Os governadores do Banco Interamericano de Desenvolvimento (BID) apreciam uma proposta de aumento de US$ 150 bilhões a US$ 180 bilhões para o capital ordinário do banco multilateral de fomento a projetos sociais e de infraestrutura para a região da America Latina e para o Caribe. Segundo anunciou hoje o presidente da comissão, o ex-ministro do Peru Pedro Pablo Kuczynski, o capital ordinário do BID seria elevado dos atuais US$ 100 bilhões para algo entre US$ 250 bilhões e US$ 280 bilhões.

A proposta foi apresentada por uma comissão formada há três meses para avaliar as perspectivas futuras do banco.

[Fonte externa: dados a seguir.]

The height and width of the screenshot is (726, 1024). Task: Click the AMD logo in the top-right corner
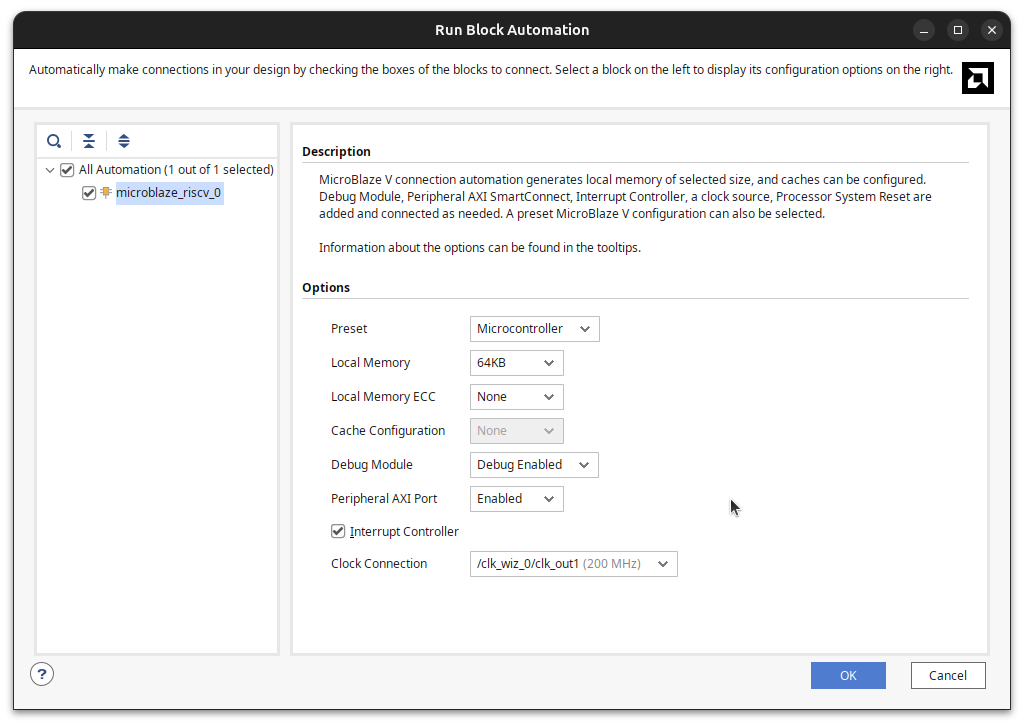point(977,77)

"Diante da elevada redução no acesso aos mercados de capitais e do aumento da desaceleração econômica na região é imprescindível elevar o nível de empréstimos do BID, tanto por meio de seu capital ordinário, como em seus empréstimos concessionários aos países mais pobres, por meio do Fundo de Operações Especiais (FOE)", disse Kuczynski.

Kuczynski acrescentou, entretanto, que este aumento, "que parece grande, é muito modesto, levando-se em consideração a inflação acumulada desde a última elevação, há 15 anos". Segundo ele, o aumento de capital proposto pela comissão também perde importância em tamanho quando comparado à elevação anterior, quando "os mercados de capitais davam aos países somas muito consideráveis e que agora se reduziram".

A comissão é formada também pelo ex-ministro da Fazenda do Brasil Antonio Palocci; pelo ex-diretor-gerente do Fundo Monetário Internacional (FMI) Michel Camdessus; pelo vice-presidente do Fed, Roger Fergusson; pelo ex-secretário da Fazenda do México Francisco Gil Diaz; e pelo presidente do Bancolombia, Jorge Londoño.